(Items from a dataset)

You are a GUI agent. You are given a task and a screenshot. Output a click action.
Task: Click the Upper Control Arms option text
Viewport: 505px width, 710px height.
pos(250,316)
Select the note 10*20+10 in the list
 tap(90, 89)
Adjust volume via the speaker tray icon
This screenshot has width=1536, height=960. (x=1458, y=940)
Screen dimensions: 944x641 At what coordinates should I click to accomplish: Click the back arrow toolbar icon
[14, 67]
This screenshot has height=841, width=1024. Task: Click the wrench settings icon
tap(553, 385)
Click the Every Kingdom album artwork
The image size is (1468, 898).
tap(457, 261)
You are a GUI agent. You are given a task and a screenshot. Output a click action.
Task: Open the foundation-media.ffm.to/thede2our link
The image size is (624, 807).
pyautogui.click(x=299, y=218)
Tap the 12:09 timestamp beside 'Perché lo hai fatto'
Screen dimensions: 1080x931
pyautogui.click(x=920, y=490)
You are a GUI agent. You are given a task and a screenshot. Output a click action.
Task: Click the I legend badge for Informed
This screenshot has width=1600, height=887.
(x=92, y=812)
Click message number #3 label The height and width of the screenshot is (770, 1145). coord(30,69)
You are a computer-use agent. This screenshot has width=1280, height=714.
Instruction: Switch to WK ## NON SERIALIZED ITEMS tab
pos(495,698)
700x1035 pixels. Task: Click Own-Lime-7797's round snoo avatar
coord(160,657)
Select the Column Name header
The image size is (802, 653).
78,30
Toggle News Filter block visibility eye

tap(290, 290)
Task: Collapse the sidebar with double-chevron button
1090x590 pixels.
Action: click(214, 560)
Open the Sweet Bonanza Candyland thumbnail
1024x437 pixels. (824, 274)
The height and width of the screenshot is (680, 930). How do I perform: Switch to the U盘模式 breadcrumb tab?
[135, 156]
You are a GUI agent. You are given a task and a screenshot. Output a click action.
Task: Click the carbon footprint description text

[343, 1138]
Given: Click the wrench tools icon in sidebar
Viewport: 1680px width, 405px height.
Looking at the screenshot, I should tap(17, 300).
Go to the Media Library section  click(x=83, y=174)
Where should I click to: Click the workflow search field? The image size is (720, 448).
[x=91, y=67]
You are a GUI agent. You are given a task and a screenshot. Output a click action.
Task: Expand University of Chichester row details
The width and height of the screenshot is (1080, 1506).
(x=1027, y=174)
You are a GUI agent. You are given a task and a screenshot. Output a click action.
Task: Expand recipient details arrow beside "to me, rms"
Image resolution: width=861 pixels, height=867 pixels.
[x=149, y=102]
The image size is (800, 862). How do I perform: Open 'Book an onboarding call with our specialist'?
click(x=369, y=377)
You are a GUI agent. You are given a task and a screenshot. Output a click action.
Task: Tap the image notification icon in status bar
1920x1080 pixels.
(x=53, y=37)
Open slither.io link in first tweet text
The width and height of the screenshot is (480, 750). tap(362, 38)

ASSIGNMENT:
Print out every record again, exactly and in full.

SOLUTION FOR THIS EXERCISE:
You are a GUI agent. You are given a task and a screenshot. Output a click action.
Task: Click the Upper Control Arms option text
Viewport: 505px width, 710px height.
pos(250,316)
Select the note 10*20+10 in the list
 tap(90, 89)
Adjust volume via the speaker tray icon
This screenshot has width=1536, height=960. (x=1458, y=940)
Screen dimensions: 944x641 At what coordinates should I click to accomplish: Click the back arrow toolbar icon
[14, 67]
This screenshot has height=841, width=1024. Task: Click the wrench settings icon
tap(553, 385)
Click the Every Kingdom album artwork
The image size is (1468, 898).
tap(457, 261)
You are a GUI agent. You are given a task and a screenshot. Output a click action.
Task: Open the foundation-media.ffm.to/thede2our link
The image size is (624, 807).
pyautogui.click(x=299, y=218)
Tap the 12:09 timestamp beside 'Perché lo hai fatto'
Screen dimensions: 1080x931
pyautogui.click(x=920, y=490)
You are a GUI agent. You are given a task and a screenshot. Output a click action.
Task: Click the I legend badge for Informed
This screenshot has width=1600, height=887.
(x=92, y=812)
Click message number #3 label The height and width of the screenshot is (770, 1145). coord(30,69)
You are a computer-use agent. This screenshot has width=1280, height=714.
Instruction: Switch to WK ## NON SERIALIZED ITEMS tab
pos(495,698)
700x1035 pixels. Task: Click Own-Lime-7797's round snoo avatar
coord(160,657)
Select the Column Name header
The image size is (802, 653).
78,30
Toggle News Filter block visibility eye

tap(290, 290)
Task: Collapse the sidebar with double-chevron button
1090x590 pixels.
Action: click(214, 560)
Open the Sweet Bonanza Candyland thumbnail
1024x437 pixels. (824, 274)
The height and width of the screenshot is (680, 930). How do I perform: Switch to the U盘模式 breadcrumb tab?
[135, 156]
You are a GUI agent. You are given a task and a screenshot. Output a click action.
Task: Click the carbon footprint description text

[343, 1138]
Given: Click the wrench tools icon in sidebar
Viewport: 1680px width, 405px height.
Looking at the screenshot, I should tap(17, 300).
Go to the Media Library section  click(x=83, y=174)
Where should I click to: Click the workflow search field? The image size is (720, 448).
[x=91, y=67]
You are a GUI agent. You are given a task and a screenshot. Output a click action.
Task: Expand University of Chichester row details
The width and height of the screenshot is (1080, 1506).
(x=1027, y=174)
You are a GUI agent. You are given a task and a screenshot. Output a click action.
Task: Expand recipient details arrow beside "to me, rms"
Image resolution: width=861 pixels, height=867 pixels.
[x=149, y=102]
The image size is (800, 862). How do I perform: Open 'Book an onboarding call with our specialist'?
click(x=369, y=377)
You are a GUI agent. You are given a task and a screenshot. Output a click action.
Task: Tap the image notification icon in status bar
1920x1080 pixels.
(x=53, y=37)
Open slither.io link in first tweet text
The width and height of the screenshot is (480, 750). tap(362, 38)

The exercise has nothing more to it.